Am J Perinatol
DOI: 10.1055/a-2099-8662
Original Article

Health Care Disparities and the Emergency Management of Postpartum Patients with Cardiovascular Complaints

Irene A. Stafford
1   Department of Obstetrics and Gynecology, McGovern Medical School at UTHealth, Houston, Texas
,
1   Department of Obstetrics and Gynecology, McGovern Medical School at UTHealth, Houston, Texas
,
Lindsay A. Wilken
1   Department of Obstetrics and Gynecology, McGovern Medical School at UTHealth, Houston, Texas
,
Kaleigh E. Olmsted
1   Department of Obstetrics and Gynecology, McGovern Medical School at UTHealth, Houston, Texas
,
Mayrose R. Porter
2   Department of Obstetrics and Gynecology, Baylor College of Medicine, Houston, Texas
,
Julia M. Armstrong
3   Department of Obstetrics and Gynecology, UTHealth San Antonio, San Antonio, Texas
,
Gabriella GO
4   Department of Obstetrics and Gynecology, University of Texas Rio Grande Valley, Edinburg, Texas
,
1   Department of Obstetrics and Gynecology, McGovern Medical School at UTHealth, Houston, Texas
› Author Affiliations
Funding None.

Abstract

Objective This study aimed to determine health care disparities in evaluation and admission among underserved racial and ethnic minority groups presenting with cardiovascular complaints during the first postpartum year according to patient and provider demographics.
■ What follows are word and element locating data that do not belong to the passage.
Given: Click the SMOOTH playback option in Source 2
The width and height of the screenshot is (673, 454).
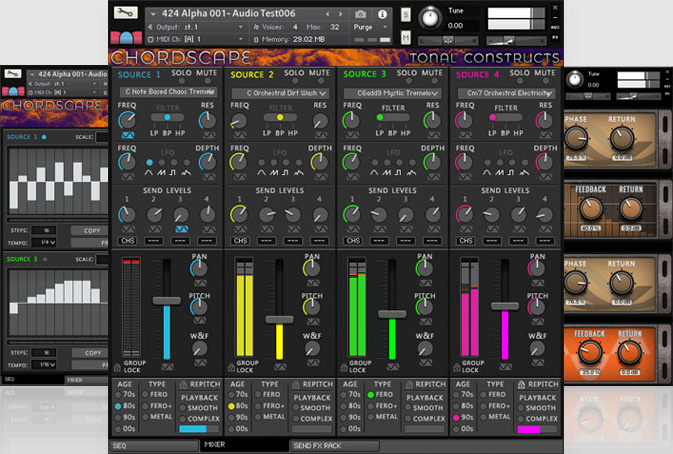Looking at the screenshot, I should tap(314, 407).
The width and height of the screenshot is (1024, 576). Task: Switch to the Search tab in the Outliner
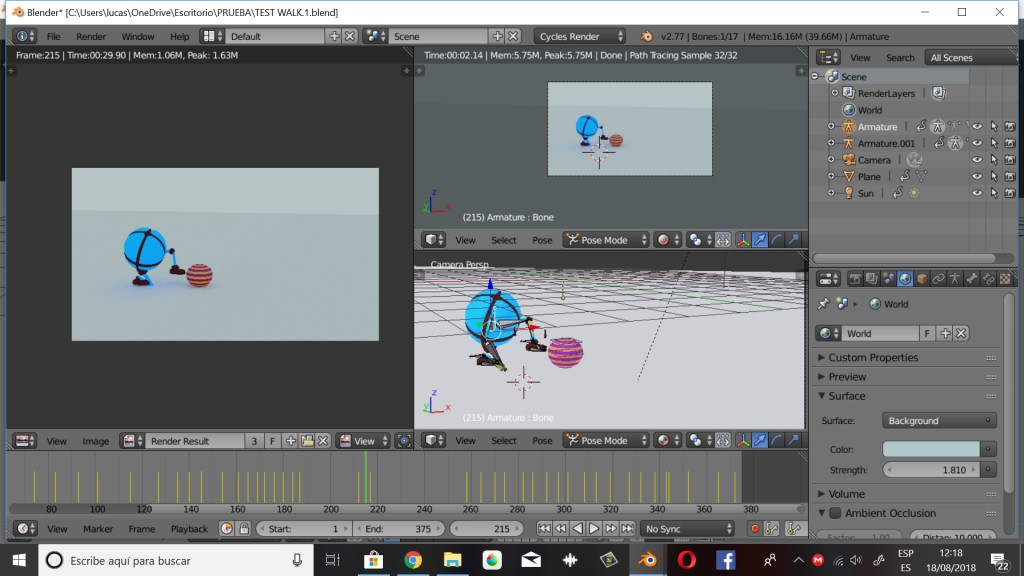tap(899, 57)
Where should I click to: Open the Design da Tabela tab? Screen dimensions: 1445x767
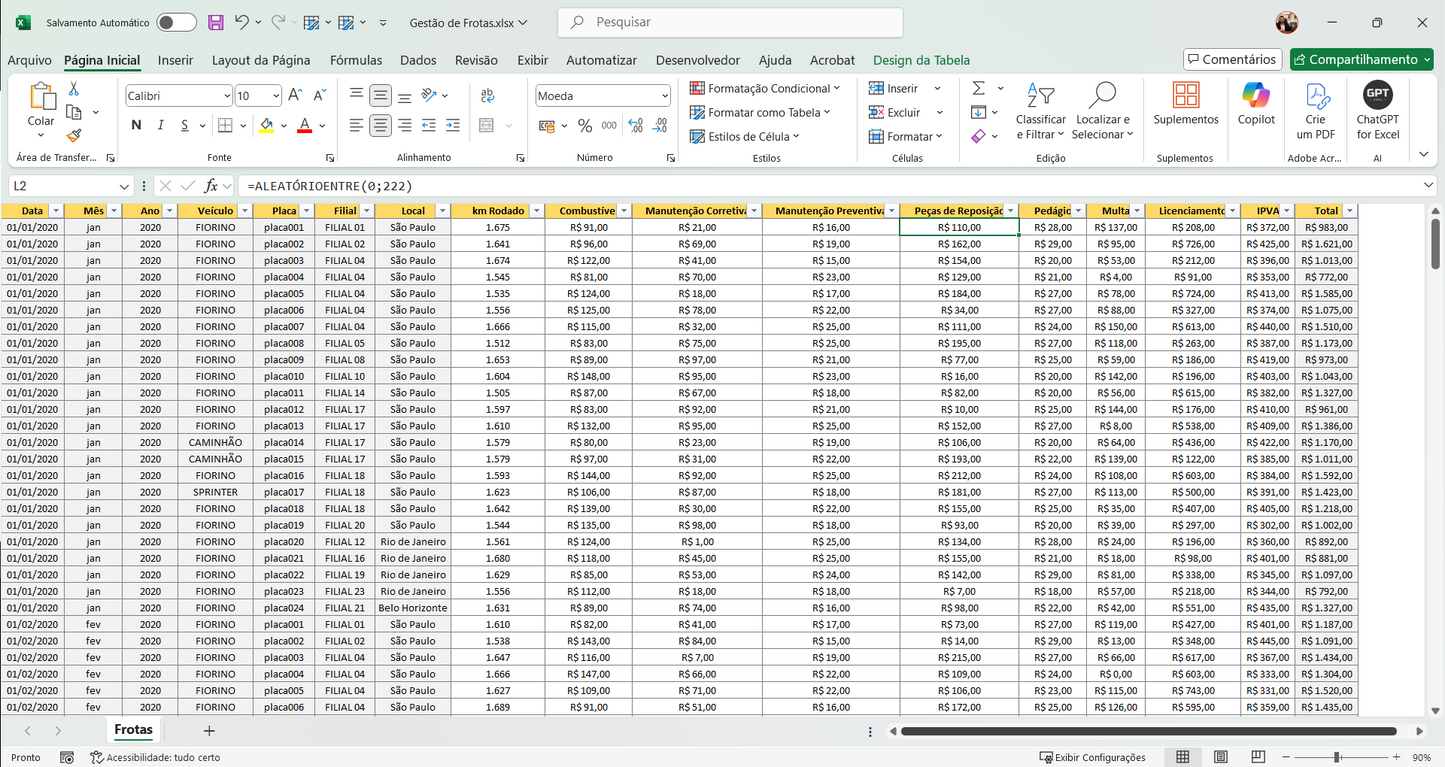pos(920,60)
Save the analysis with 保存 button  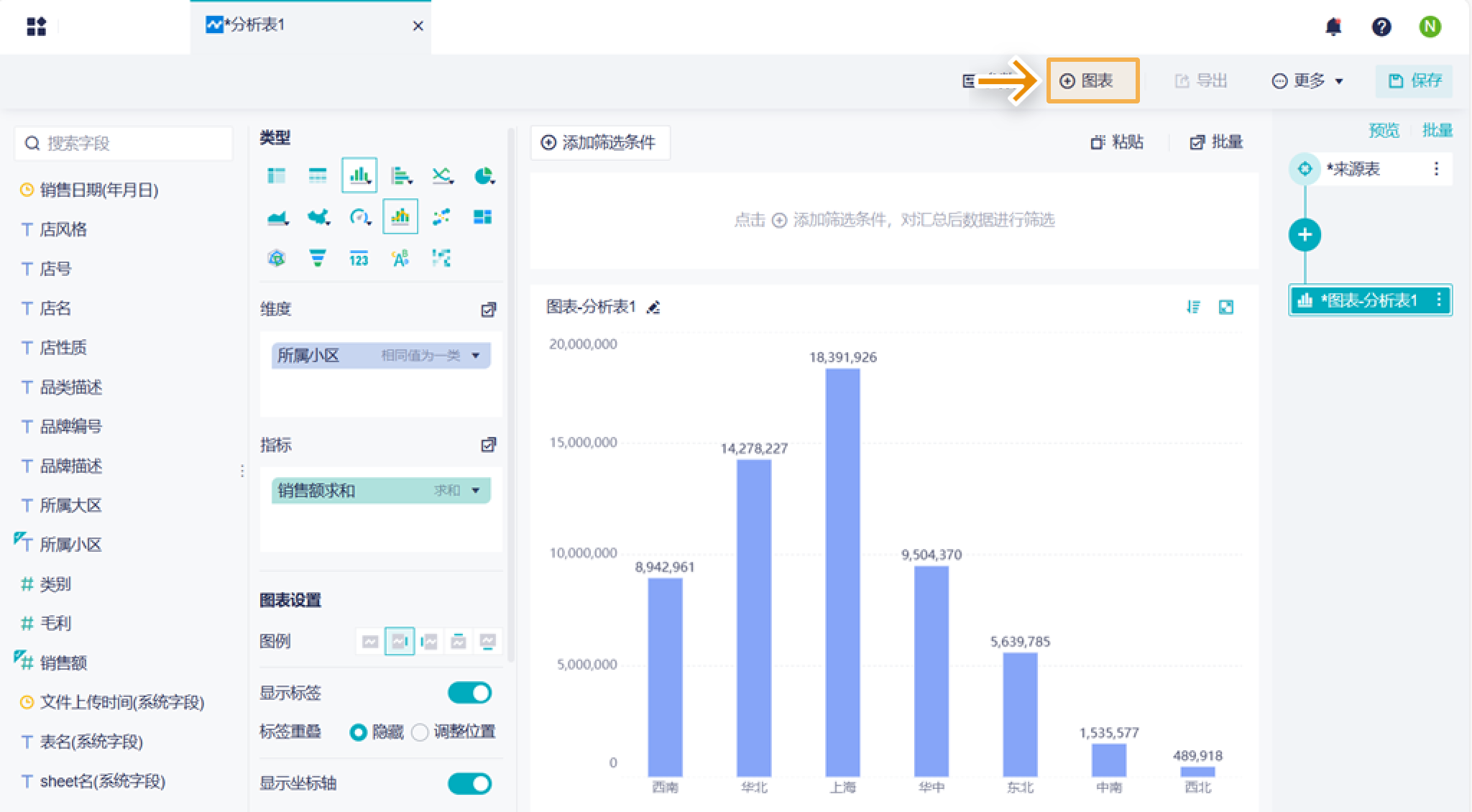tap(1414, 80)
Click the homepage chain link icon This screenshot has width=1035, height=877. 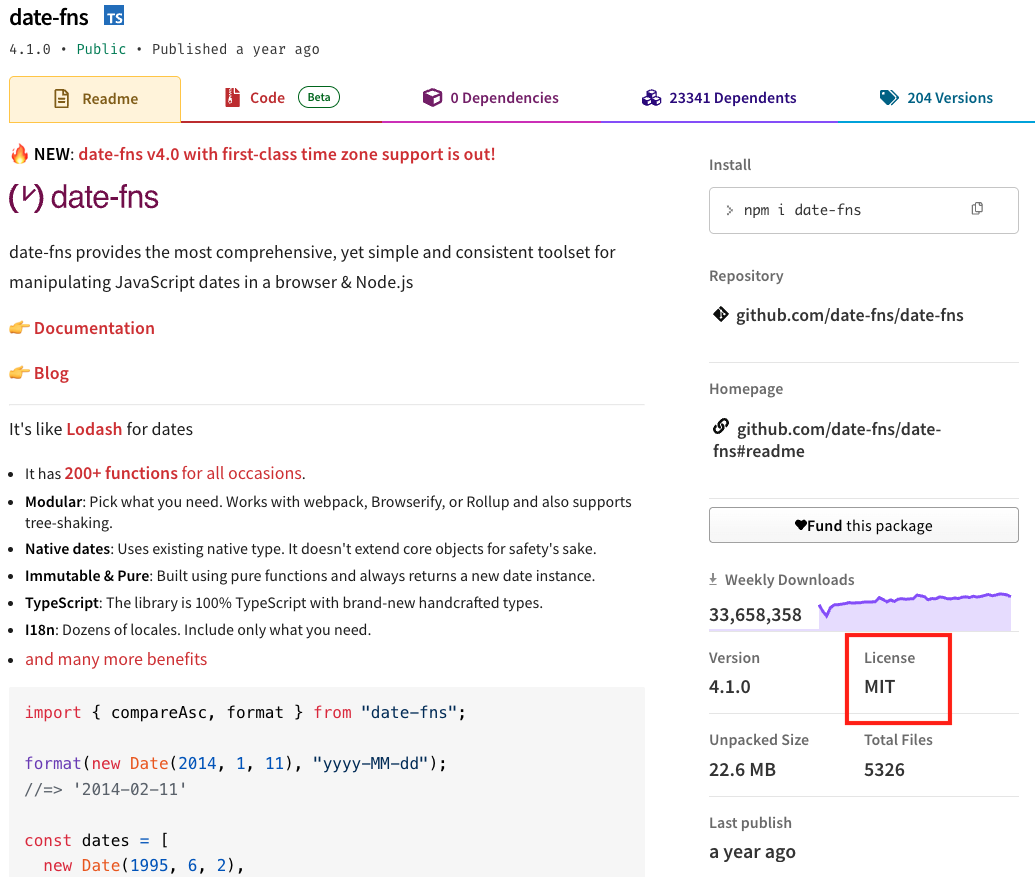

Study Design A retrospective cohort study was performed on all postpartum patients who sought emergency care between February 2012 and October 2020 in a large urban care center in Southeastern Texas. Patient information was collected according to International Classification of Diseases 10th Revision codes and individual chart analysis. Race, ethnicity, and gender information were self-reported for both patients on hospital enrollment forms and emergency department (ED) providers on their employment records. Statistical analysis was performed with logistic regression and Pearson's chi-square test.

Results Of 47,976 patients who delivered during the study period, 41,237 (85.9%) were black, Hispanic, or Latina and 490 (1.1%) presented to the ED with cardiovascular complaints. Baseline characteristics were similar between groups; however, Hispanic or Latina patients were more likely to have had gestational diabetes mellitus during the index pregnancy (6.2 vs. 18.3%). There was no difference in hospital admission between groups (17.9% black vs. 16.2% Latina or Hispanic patients). There was no difference in the hospital admission rate by provider race or ethnicity overall (p = 0.82). There was no difference in the hospital admission rate when a patient was evaluated by a provider of a different race or ethnicity (relative risk [RR] = 1.08, CI: 0.6–1.97). There was no difference in the rate of admission according to the self-reported gender of the provider (RR = 0.97, CI: 0.66–1.44).

Conclusion This study illustrates that disparities did not exist in the management of racial and ethnic minority groups who presented to the ED with cardiovascular complaints during the first postpartum year. Patient–provider discordance in race or gender was not a significant source of bias or discrimination during the evaluation and treatment of these patients.

Key Points

  • Adverse postpartum outcomes disproportionately affect minorities.

  • There was no difference in admissions between minority groups.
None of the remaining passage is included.